--- Start Page extract ---

Wet your hands each time before you touch the dough.
I'll mix it thoroughly by hand, ensuring no lumps remain
Later, I'll laminate with butter, keep the dough below 24°C
Rest for 1 hour at around 23°C-24°C
Salt 6g
Water 15ml
Mix thoroughly to incorporate fully, around 5 minutes.
Rest for 30 minutes at around 23°C-24°C
Stretch & fold:
Wet your hands
Gently lift and fold the dough without tearing
About 8 times, or until it's hard to lift
After the last fold, flip the dough and shape it into a ball
Rest for 40 minutes at around 23°C-24°C
Check gluten development
Lightly sprinkle water on the table to prevent sticking
Lamination process:
Gently stretch the dough outward into a large rectangle, large as you can without tearing.
Grate the frozen butter evenly over the dough
Fold the dough over in thirds, then laterally again in thirds.
Coil folds: Perform four coil folds, resting for 40 minutes between at around 23°C-24°C.
After 4th coil fold, rest for about 1.5 hours at 23-24°C, or until the dough visibly rises.
Shaping the loaf:
Dust the banneton with rice flour for later
Dust some flour on the table
Ensure the dough is not sticking to the table
Shape the dough into a rectangle, fold one-third over, then fold the remaining third on top
And roll the dough back toward you
Seal the two ends
Dust some rice flour on top of the dough
Seal the dough
Dust the dough with rice flour
Cover the dough and let it rest in the refrigerator overnight (12hour to 24hour)

--- End Page extract ---

Your instructions - In the bread recipe above, translate this sentence into Spanish: "Wet your hands each time before you touch the dough."

--- Start Given information ---

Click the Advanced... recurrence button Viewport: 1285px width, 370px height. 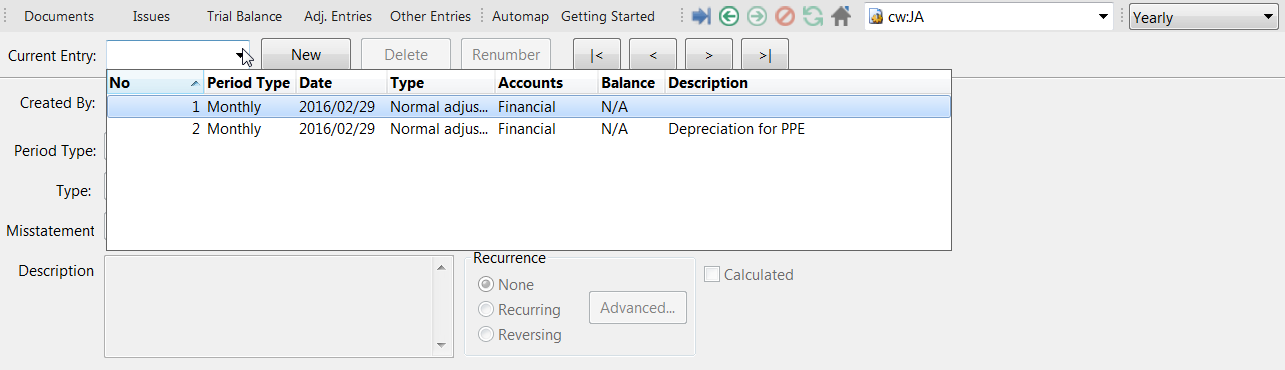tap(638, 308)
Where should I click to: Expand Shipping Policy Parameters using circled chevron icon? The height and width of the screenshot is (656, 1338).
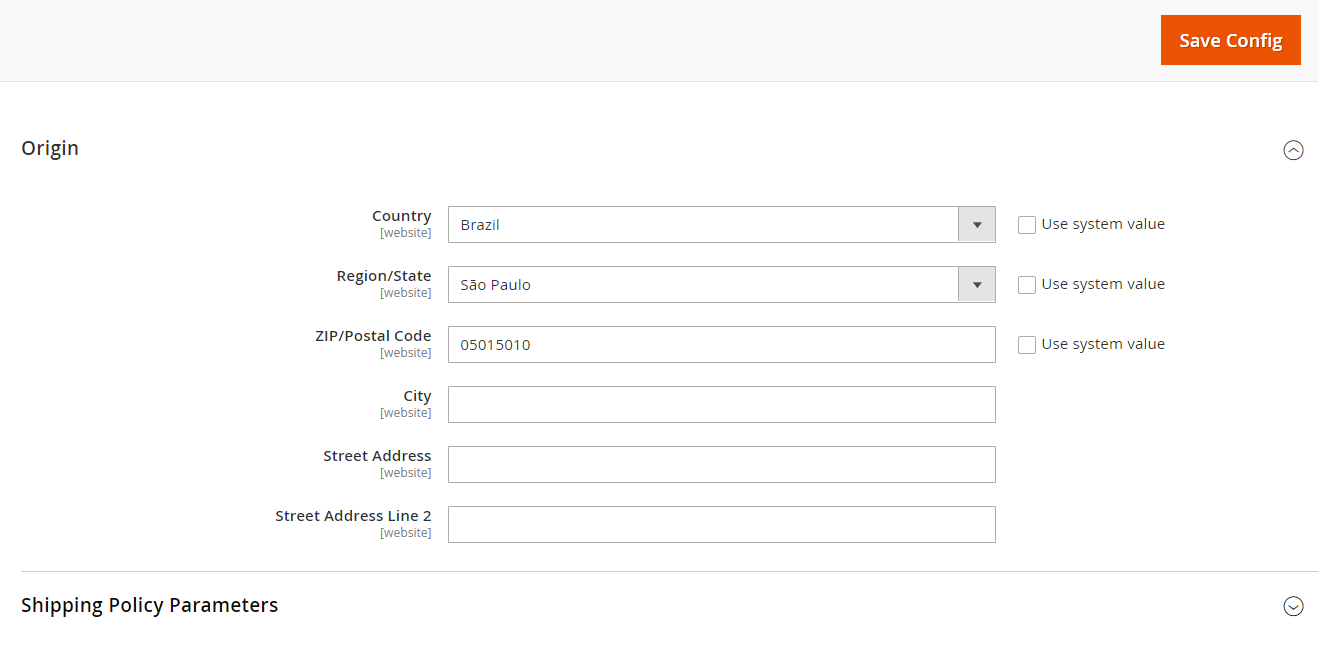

--- End Given information ---

Answer to the problem - Mójate las manos cada vez antes de tocar la masa.